What you will do: Extract the rows below verbatim, beginning at the line that contains "Select the green health cross icon" and ending after the line that contains "Looking at the screenshot, I should 943,36.". Copy only those lines.

— START OF Data for the task —

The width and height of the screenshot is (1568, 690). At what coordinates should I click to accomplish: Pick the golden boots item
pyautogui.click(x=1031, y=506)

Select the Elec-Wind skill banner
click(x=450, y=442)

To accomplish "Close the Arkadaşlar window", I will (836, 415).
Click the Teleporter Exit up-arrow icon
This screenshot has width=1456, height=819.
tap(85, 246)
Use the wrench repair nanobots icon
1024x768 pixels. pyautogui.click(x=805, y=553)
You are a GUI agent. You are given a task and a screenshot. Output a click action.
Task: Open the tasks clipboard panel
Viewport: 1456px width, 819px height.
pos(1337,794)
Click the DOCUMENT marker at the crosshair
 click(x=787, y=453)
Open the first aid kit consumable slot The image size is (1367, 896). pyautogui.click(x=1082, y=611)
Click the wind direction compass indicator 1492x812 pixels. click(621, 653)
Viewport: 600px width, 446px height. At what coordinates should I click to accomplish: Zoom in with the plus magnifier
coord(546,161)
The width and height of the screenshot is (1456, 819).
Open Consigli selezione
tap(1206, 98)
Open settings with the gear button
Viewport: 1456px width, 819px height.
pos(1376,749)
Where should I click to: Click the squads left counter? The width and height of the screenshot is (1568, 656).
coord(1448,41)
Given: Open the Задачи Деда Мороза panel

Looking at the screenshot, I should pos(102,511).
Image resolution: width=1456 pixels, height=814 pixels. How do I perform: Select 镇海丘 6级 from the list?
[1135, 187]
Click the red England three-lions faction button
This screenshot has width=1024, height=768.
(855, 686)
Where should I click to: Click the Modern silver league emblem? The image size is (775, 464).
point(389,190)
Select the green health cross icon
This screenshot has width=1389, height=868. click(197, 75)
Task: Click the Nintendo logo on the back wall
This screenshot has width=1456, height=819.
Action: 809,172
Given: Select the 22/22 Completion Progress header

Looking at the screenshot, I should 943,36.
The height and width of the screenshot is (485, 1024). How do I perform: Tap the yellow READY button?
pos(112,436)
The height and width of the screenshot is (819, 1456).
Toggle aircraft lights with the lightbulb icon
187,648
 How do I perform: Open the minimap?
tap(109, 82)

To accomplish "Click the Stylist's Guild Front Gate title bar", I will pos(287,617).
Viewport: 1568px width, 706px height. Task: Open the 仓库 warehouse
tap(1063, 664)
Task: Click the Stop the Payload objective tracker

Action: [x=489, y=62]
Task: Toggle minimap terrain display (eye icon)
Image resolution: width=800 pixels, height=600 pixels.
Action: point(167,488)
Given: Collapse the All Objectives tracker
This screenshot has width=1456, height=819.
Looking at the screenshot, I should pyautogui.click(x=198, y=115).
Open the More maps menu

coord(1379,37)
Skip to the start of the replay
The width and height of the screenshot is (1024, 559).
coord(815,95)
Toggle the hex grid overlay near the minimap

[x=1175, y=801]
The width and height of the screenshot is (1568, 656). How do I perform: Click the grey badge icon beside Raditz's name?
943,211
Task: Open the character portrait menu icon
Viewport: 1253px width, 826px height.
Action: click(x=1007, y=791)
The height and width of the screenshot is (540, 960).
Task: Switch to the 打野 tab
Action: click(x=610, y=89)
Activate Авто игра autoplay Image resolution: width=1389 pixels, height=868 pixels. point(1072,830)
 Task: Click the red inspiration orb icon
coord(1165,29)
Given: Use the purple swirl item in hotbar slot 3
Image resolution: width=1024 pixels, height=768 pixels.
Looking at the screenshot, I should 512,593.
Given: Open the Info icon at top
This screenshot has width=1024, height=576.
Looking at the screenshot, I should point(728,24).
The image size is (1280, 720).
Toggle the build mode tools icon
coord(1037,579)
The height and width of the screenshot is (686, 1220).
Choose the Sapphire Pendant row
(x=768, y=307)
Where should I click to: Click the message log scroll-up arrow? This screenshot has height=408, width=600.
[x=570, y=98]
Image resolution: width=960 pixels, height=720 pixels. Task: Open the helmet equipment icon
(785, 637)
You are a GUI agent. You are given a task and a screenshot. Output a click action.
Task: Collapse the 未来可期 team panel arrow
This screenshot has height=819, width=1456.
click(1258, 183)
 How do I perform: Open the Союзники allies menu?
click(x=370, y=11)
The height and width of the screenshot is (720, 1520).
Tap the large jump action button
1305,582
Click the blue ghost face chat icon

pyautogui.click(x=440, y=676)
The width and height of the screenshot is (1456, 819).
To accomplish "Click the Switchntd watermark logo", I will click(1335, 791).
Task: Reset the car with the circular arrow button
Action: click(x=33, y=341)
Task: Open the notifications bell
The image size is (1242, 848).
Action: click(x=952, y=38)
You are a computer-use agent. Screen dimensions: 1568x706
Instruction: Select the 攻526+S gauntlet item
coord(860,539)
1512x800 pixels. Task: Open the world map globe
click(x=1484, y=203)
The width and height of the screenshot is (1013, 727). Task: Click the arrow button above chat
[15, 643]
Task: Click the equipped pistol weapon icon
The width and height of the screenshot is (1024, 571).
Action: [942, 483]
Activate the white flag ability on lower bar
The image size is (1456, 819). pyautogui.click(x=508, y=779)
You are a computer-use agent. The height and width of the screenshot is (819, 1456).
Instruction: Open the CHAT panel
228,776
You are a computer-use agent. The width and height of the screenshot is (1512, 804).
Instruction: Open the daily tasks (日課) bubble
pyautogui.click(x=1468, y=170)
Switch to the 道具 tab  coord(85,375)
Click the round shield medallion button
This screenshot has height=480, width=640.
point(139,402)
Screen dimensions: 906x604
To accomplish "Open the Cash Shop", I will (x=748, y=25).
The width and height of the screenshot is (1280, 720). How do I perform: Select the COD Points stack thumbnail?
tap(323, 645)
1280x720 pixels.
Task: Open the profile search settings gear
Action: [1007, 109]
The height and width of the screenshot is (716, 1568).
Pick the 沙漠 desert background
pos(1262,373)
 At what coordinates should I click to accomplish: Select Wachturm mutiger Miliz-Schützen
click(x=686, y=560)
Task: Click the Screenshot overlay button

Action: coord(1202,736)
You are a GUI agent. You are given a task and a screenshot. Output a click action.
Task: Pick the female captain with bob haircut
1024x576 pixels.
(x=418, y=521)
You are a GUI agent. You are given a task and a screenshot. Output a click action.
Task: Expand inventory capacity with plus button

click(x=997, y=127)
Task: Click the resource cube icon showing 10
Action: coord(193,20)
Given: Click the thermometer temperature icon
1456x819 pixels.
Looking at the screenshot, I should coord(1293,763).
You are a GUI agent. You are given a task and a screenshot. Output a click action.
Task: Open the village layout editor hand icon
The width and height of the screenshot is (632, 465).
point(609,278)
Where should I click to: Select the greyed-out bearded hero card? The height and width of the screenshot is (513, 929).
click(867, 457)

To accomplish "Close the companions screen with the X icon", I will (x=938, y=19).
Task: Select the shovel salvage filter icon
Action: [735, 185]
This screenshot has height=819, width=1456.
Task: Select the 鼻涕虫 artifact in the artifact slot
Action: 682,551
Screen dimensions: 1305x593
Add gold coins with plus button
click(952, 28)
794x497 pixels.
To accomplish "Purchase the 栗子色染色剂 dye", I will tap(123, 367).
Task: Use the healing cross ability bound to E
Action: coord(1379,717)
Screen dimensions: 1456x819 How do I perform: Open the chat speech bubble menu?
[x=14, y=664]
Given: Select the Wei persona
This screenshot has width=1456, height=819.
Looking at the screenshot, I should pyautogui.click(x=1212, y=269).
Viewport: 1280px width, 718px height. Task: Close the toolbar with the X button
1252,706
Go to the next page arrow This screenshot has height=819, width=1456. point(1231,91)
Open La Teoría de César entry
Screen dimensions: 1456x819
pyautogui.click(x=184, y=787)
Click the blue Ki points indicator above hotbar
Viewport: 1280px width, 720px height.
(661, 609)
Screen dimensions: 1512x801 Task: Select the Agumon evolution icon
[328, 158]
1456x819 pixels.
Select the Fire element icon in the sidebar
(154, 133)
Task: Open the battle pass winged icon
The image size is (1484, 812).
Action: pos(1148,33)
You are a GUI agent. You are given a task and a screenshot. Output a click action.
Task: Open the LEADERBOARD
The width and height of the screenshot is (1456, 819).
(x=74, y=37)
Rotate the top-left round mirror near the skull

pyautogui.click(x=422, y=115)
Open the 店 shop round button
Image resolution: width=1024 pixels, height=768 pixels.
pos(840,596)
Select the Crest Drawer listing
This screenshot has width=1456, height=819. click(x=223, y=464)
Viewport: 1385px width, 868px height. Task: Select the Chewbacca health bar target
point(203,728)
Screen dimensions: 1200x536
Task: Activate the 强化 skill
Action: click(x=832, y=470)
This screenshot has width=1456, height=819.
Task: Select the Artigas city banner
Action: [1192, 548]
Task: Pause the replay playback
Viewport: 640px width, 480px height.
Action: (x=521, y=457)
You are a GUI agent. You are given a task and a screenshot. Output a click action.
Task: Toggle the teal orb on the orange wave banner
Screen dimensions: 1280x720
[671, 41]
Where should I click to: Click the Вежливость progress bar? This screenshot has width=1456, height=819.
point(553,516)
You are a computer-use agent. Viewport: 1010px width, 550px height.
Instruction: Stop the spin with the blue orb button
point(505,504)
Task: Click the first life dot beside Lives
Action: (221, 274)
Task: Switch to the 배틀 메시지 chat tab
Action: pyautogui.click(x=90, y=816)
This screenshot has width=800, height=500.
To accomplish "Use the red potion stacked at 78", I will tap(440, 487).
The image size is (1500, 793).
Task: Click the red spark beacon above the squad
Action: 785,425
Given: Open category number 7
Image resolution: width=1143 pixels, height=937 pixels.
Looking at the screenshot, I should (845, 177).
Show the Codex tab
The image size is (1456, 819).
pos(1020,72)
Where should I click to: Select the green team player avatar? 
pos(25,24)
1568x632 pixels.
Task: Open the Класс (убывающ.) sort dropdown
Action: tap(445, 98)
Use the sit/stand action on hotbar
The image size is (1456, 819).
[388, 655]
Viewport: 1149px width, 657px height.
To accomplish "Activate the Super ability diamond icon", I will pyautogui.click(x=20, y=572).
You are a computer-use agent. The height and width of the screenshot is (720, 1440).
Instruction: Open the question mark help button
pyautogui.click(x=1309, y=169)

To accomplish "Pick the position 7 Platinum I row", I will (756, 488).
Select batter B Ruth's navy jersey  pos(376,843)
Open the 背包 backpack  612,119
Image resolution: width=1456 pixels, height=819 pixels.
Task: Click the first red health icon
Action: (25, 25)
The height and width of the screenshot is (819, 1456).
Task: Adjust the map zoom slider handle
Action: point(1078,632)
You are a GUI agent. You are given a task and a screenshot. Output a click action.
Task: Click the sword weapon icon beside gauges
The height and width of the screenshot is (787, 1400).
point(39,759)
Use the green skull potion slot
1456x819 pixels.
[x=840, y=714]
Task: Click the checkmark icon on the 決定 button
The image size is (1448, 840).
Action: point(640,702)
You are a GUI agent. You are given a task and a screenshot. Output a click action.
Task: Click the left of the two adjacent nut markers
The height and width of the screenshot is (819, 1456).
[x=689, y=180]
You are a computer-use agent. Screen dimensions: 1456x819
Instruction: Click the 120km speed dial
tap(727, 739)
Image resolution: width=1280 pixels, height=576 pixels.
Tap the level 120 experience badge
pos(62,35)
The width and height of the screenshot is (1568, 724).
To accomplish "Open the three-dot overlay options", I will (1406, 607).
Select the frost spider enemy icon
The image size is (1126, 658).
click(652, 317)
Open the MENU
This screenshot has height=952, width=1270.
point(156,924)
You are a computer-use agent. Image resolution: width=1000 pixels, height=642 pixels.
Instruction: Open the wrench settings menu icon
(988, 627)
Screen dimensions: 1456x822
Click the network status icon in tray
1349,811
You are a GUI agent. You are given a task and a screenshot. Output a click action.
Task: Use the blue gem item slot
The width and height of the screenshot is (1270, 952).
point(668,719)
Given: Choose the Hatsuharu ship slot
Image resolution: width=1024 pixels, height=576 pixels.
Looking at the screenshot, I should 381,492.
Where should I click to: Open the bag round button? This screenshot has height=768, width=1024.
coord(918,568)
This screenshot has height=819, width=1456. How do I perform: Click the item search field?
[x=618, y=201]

— END OF Data for the task —

Finished exercise:
Select the green health cross icon
This screenshot has width=1389, height=868. click(197, 75)
Task: Click the Nintendo logo on the back wall
This screenshot has width=1456, height=819.
Action: 809,172
Given: Select the 22/22 Completion Progress header

Looking at the screenshot, I should 943,36.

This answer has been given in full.